Gli effetti collaterali dell’IA
L’intelligenza artificiale potrebbe diventare un «alleato strategico» per la sostenibilità. Secondo un sondaggio su 400 dirigenti in nove Paesi (tra cui non figura però la Svizzera), l’80% ritiene che l’IA possa contribuire in modo significativo agli obiettivi ESG, ad esempio ottimizzando i consumi energetici o riducendo gli sprechi. Tuttavia, solo una minoranza (20%) è già in fase avanzata, con progetti scalabili e integrati. Ma l’impiego dell’IA crea un certo «conflitto di obiettivi». Un modello di scenario di Bain stima che, in una situazione di forte crescita, IA e data center potrebbero generare fino a 810 milioni di tonnellate di CO₂ all’anno entro il 2035, pari al 2% delle emissioni globali e al 17% di quelle industriali. Negli Stati Uniti la quota di emissioni industriali legate all’IA potrebbe superare il 50% nello stesso orizzonte temporale. L’analisi di Bain evidenzia quindi una certa «tensione» fra i due aspetti: da un lato l’IA può contribuire a ridurre le emissioni nei processi industriali tradizionali - ottimizzando per esempio il consumo energetico, rendendo più efficienti le catene di fornitura o accelerando la decarbonizzazione - mentre dall’altro il suo stesso fabbisogno energetico comporta un «effetto collaterale» in termini di emissioni, soprattutto a causa dell’elevato consumo energetico dei data center e dell’addestramento dei cosiddetti grandi modelli linguistici (LLM). Lo studio Bain sottolinea inoltre che la rete elettrica e le fonti di energia sono fattori decisivi: se l’IA viene alimentata con energia verde, l’effetto netto può rimanere positivo. In assenza di queste condizioni, però, l’effetto compensativo si riduce o addirittura si annulla. «I data center sono energivori e nei Paesi che dipendono ancora dai combustibili fossili l’impronta di carbonio rischia di crescere rapidamente», avverte Deike Diers, partner di Bain a Zurigo. L’Europa, grazie alla transizione verso le rinnovabili, appare meglio posizionata per contenere l’impatto.

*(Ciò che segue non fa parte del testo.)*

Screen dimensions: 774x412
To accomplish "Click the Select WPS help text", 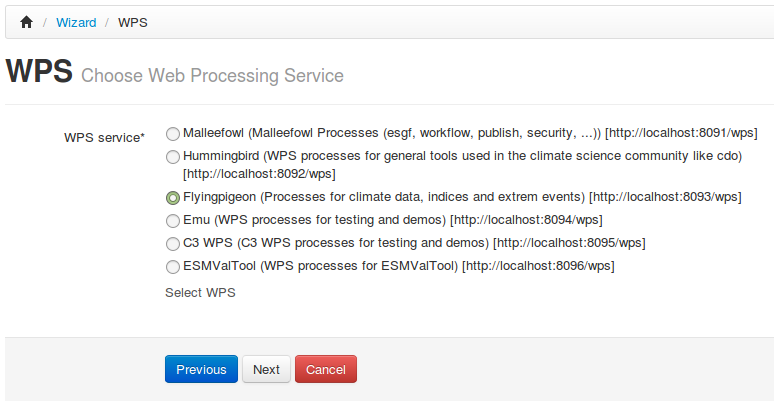I will point(200,293).
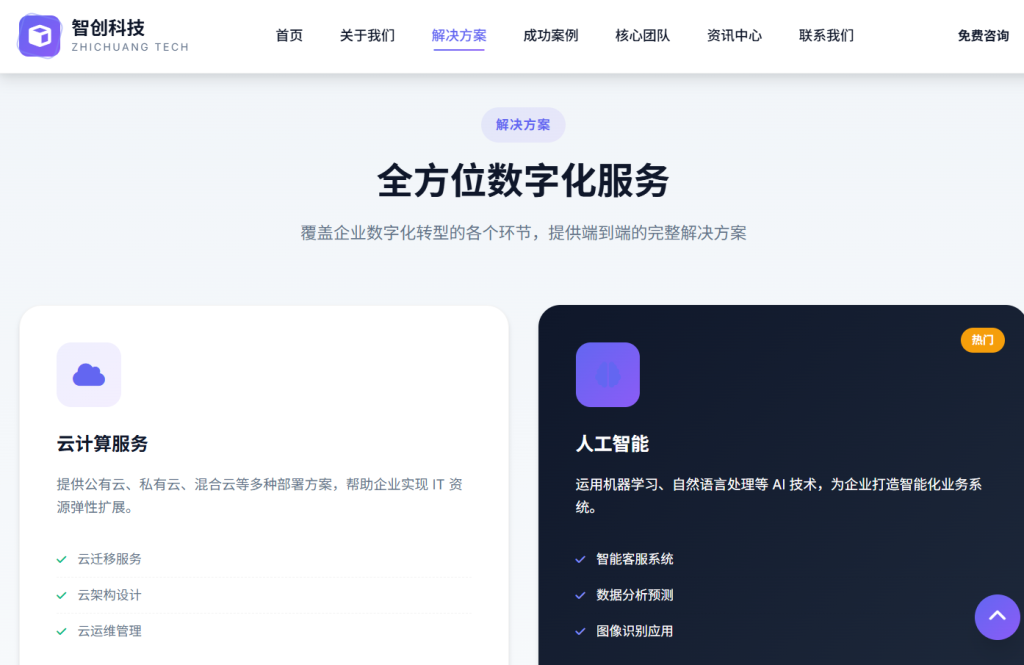Screen dimensions: 1024x665
Task: Click the checkmark beside 云架构设计
Action: coord(62,595)
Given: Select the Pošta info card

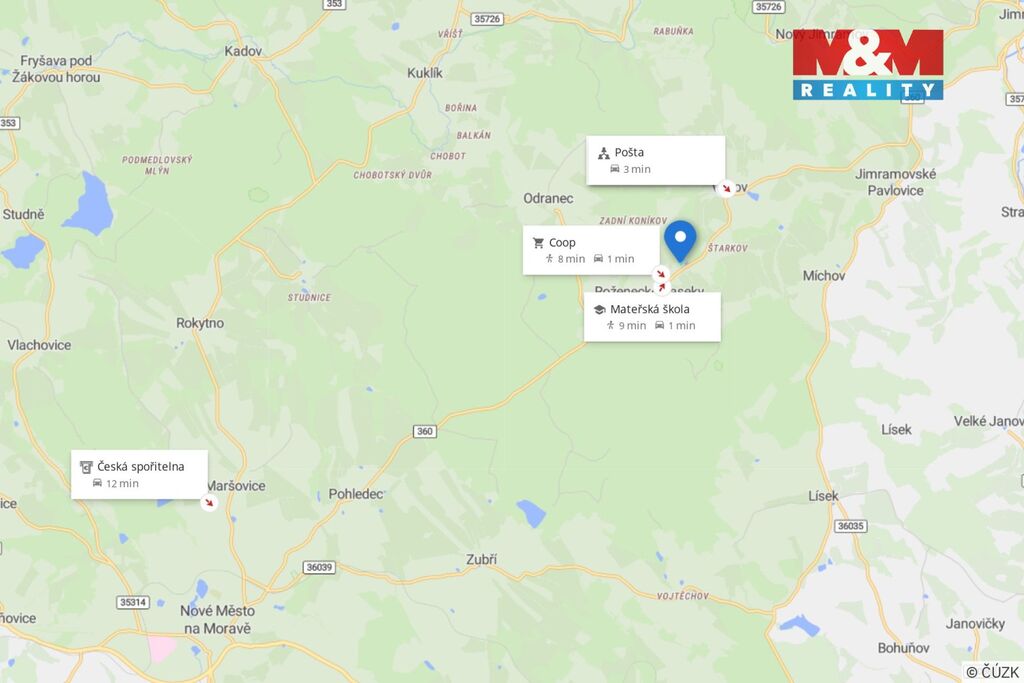Looking at the screenshot, I should (x=656, y=161).
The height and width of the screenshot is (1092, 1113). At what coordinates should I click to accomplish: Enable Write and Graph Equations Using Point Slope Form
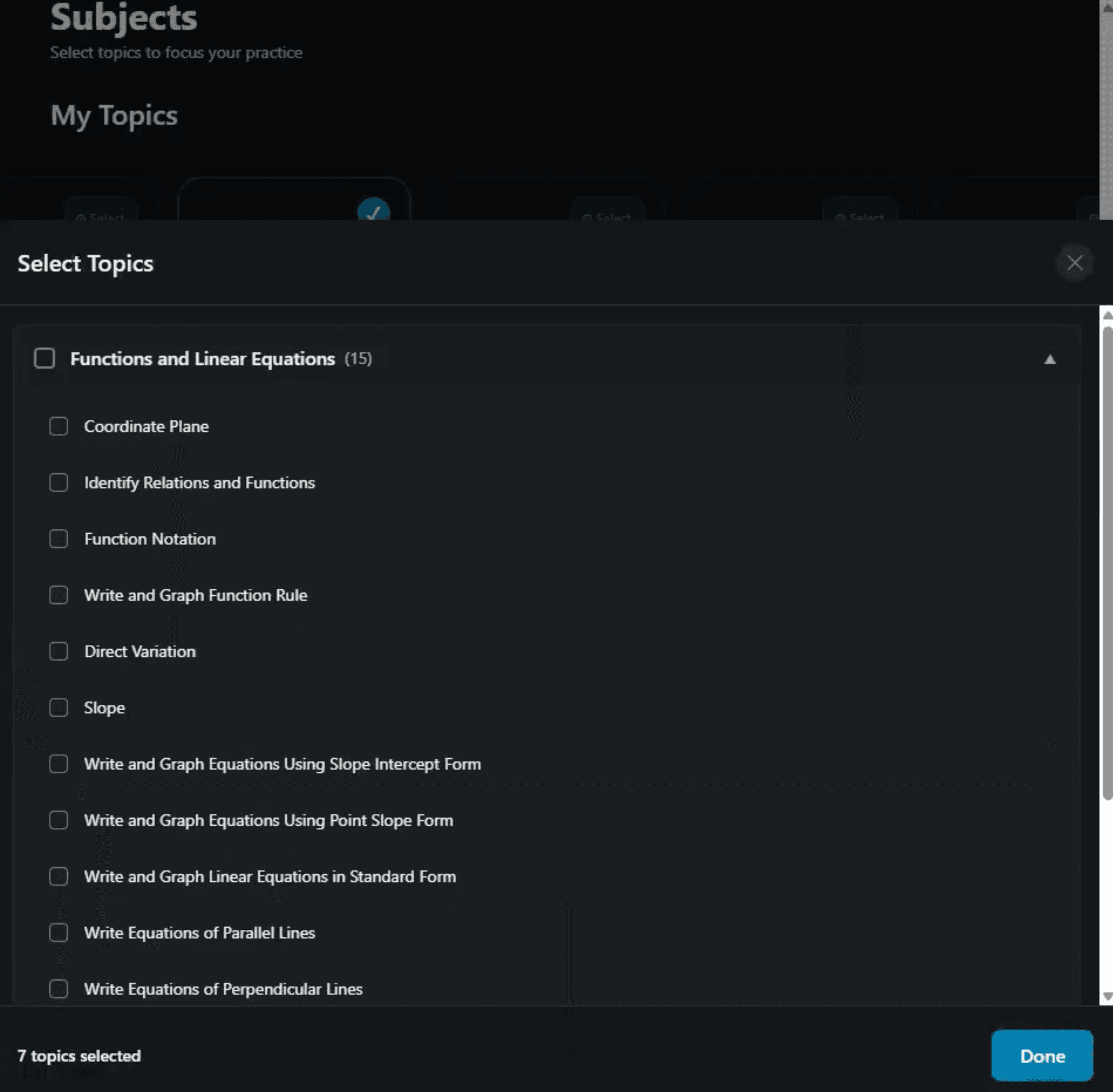(58, 820)
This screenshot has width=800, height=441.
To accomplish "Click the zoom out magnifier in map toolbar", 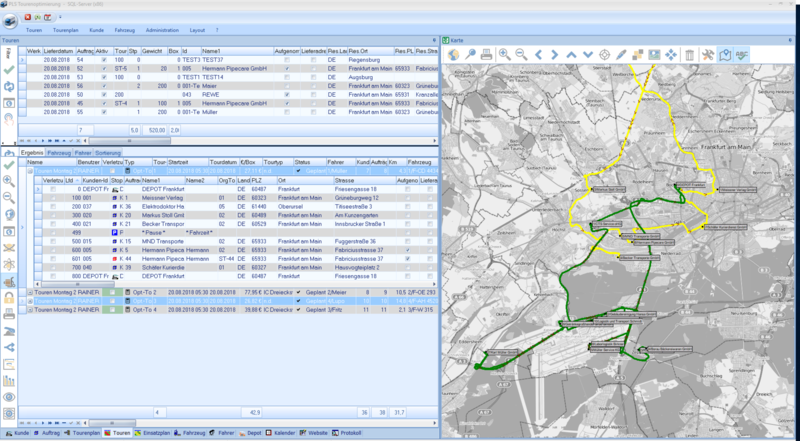I will pos(521,54).
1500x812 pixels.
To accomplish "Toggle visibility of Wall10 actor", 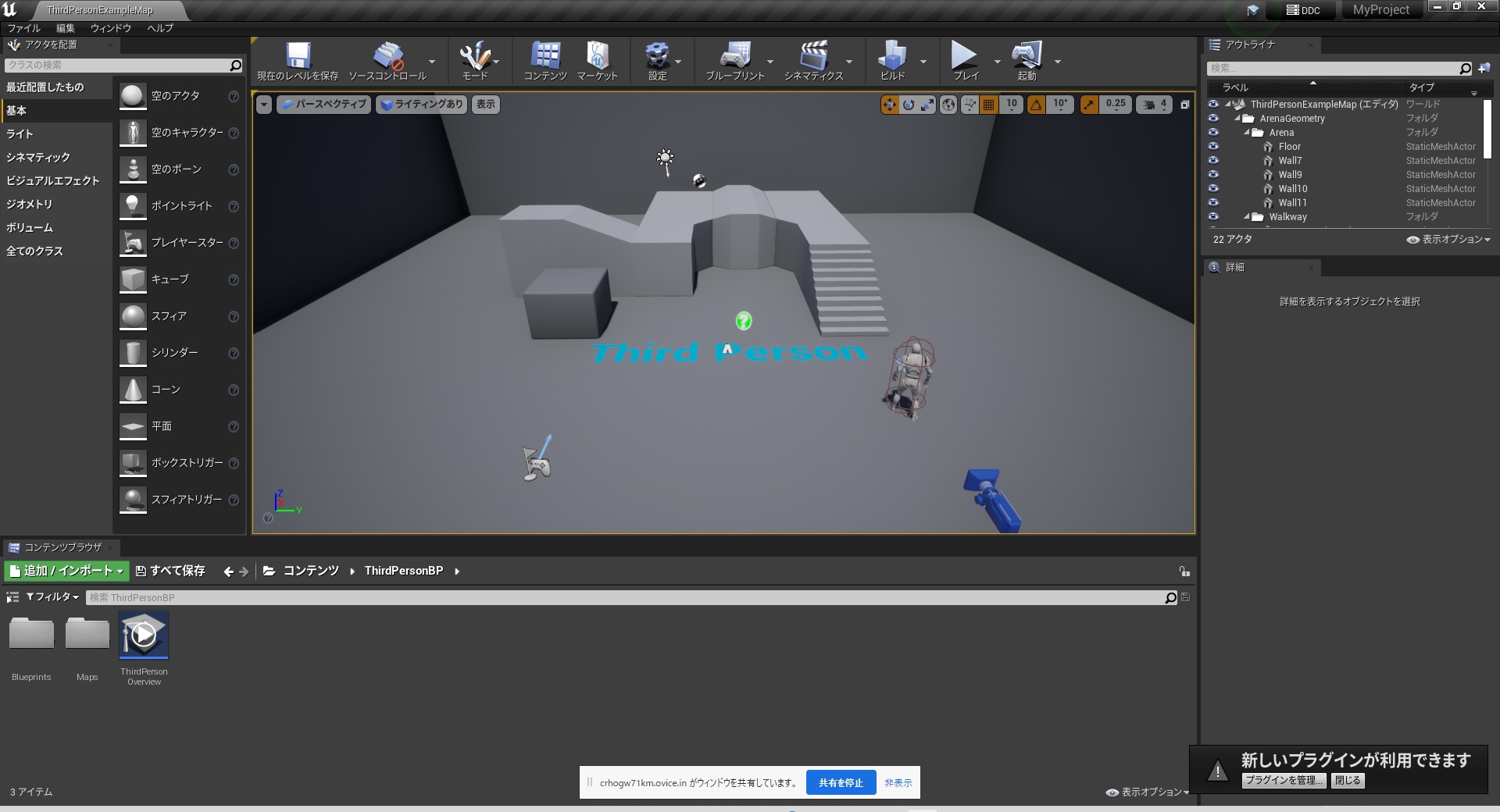I will [x=1213, y=189].
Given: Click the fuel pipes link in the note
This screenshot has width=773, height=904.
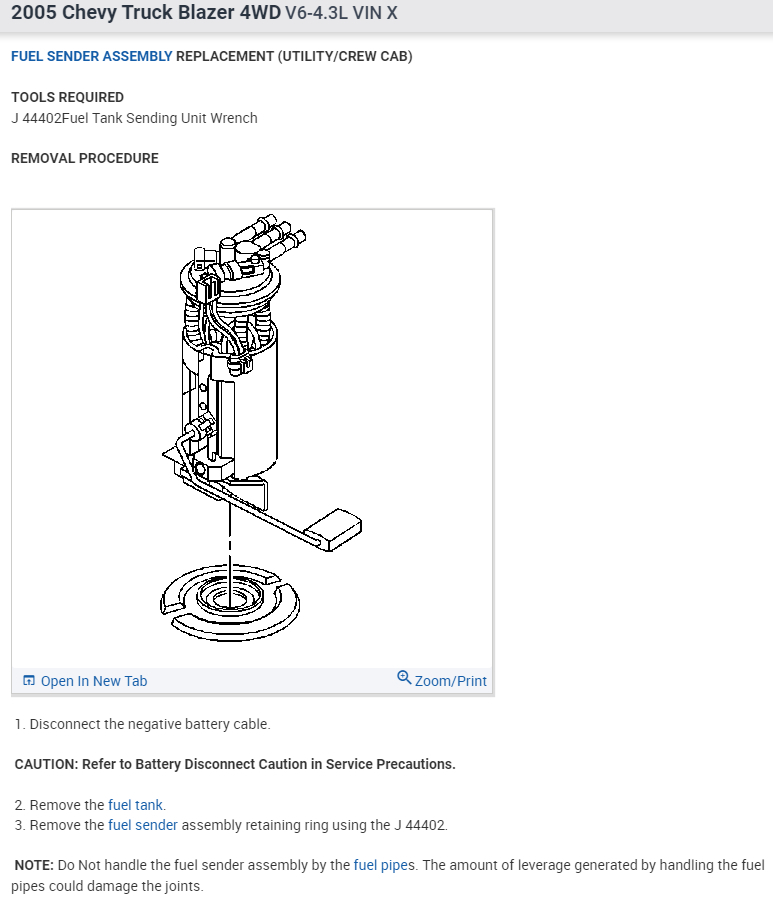Looking at the screenshot, I should [380, 865].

Sostenibilità e trasparenza
Anche sul fronte B2C (commercio da azienda a consumatore) la sostenibilità si conferma una priorità. L’80% dei 14 mila consumatori intervistati da Bain in nove Paesi (anche qui, la Svizzera non è fra questi) considera la sostenibilità un fattore importante nelle decisioni d’acquisto. Un terzo adotta già sei o più comportamenti sostenibili quotidiani, come ridurre i consumi, riciclare o scegliere prodotti locali. Tuttavia, costi elevati e scarsa informazione restano ostacoli significativi. Negli Stati Uniti i consumatori sono disposti a pagare in media il 13% in più per prodotti sostenibili, ma spesso i prezzi reali superano questa soglia. Inoltre, il 50% degli intervistati ritiene di non avere accesso a informazioni sufficienti per compiere scelte consapevoli. In questo contesto, l’IA generativa potrebbe giocare un ruolo chiave. Più della metà degli utenti di strumenti come ChatGPT li utilizza per vivere in modo più sostenibile e un terzo li impiega per trovare prodotti ecologici. La tecnologia, dunque, non è solo un motore di efficienza, ma anche un facilitatore di consapevolezza.